Pentagon press secretary Brig. Gen. Pat Ryder said Ukraine’s responses to Monday’s drone attacks, which killed at least nine people across Ukraine, were “pretty effective,” but noted that they “wreaked havoc” by targeting civilians and civilian infrastructure.

Tehran and Moscow have denied the presence of Iranian drones in Ukraine, despite what the US and Western allies say is an abundance of evidence to the contrary.

A spokesperson for Iran's mission to the UN rejected the Biden administration’s comments today in a written statement to Al-Monitor, saying they were “based on political goals.”

“We know that these drones are from Iran,” Ryder told reporters at the Pentagon today. “It’s obvious that they’re lying.”

The Washington Post reported this morning that US personnel had examined wreckage recovered from the drone strikes in Ukraine earlier this week. The Biden administration has not publicly confirmed that report.
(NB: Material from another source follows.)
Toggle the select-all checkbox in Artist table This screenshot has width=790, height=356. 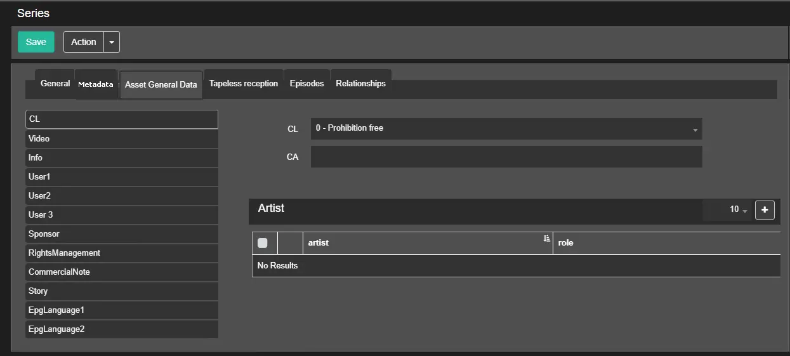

“There is extensive proof of their use by Russia against both military and civilian targets there yet,” Kirby told journalists today, adding that he expects Russia to receive more drones from Iran in the future.

“The fact is this: Tehran is now directly engaged on the ground,” he continued, adding that Washington would “pursue all means to expose, deter and confront Iran’s provision of these munitions against the Ukrainian people,” and would seek to enact further sanctions against both Iran and Russia. “We’re going to make it harder for Iran to sell these weapons to Russia, we’re going to help the Ukrainians have what they need to defend themselves against these threats.”

The White House first declassified intelligence in July indicating that Iran was planning to transfer hundreds of drones to Russia for use in Ukraine. 

Pentagon officials have said the Russian military’s failure to conduct regime change in Kyiv in the first months of its campaign led it to deplete its stockpiles of precision-guided munitions, turning to countries like Iran and North Korea for resupply.

During a closed-door session at the UN Security Council yesterday, the US, UK and France backed a Ukrainian motion that Iran’s provision of military drones to Russia for use in the war violated Resolution 2231, which enshrined the 2015 nuclear deal between world powers and Iran.

The resolution placed an arms embargo on Tehran which expired in 2020, but officials maintain it further forbids Iran to import or export certain advanced weaponry until 2023.

Pentagon officials are actively consulting with US allies to source air defense systems to help Ukraine defend its skies, officials said today. The US has already provided Ukraine with counter-drone weaponry, including VAMPIRE counter-drone launchers. 

A senior US defense official speaking to reporters at the Pentagon on Monday accused Russia of seeking “to instill terror and trying to create panic” with its strikes on population centers in Ukraine earlier this week.

“If you look back at the history of air power campaigns, conducting these types of campaigns, trying to strike at the psychological aspect. … It doesn’t work. If anything, you’ve seen that the Ukrainians have increased their resolve,” the official said.

“We don't believe it's going to change the course of the war,” Kirby said today.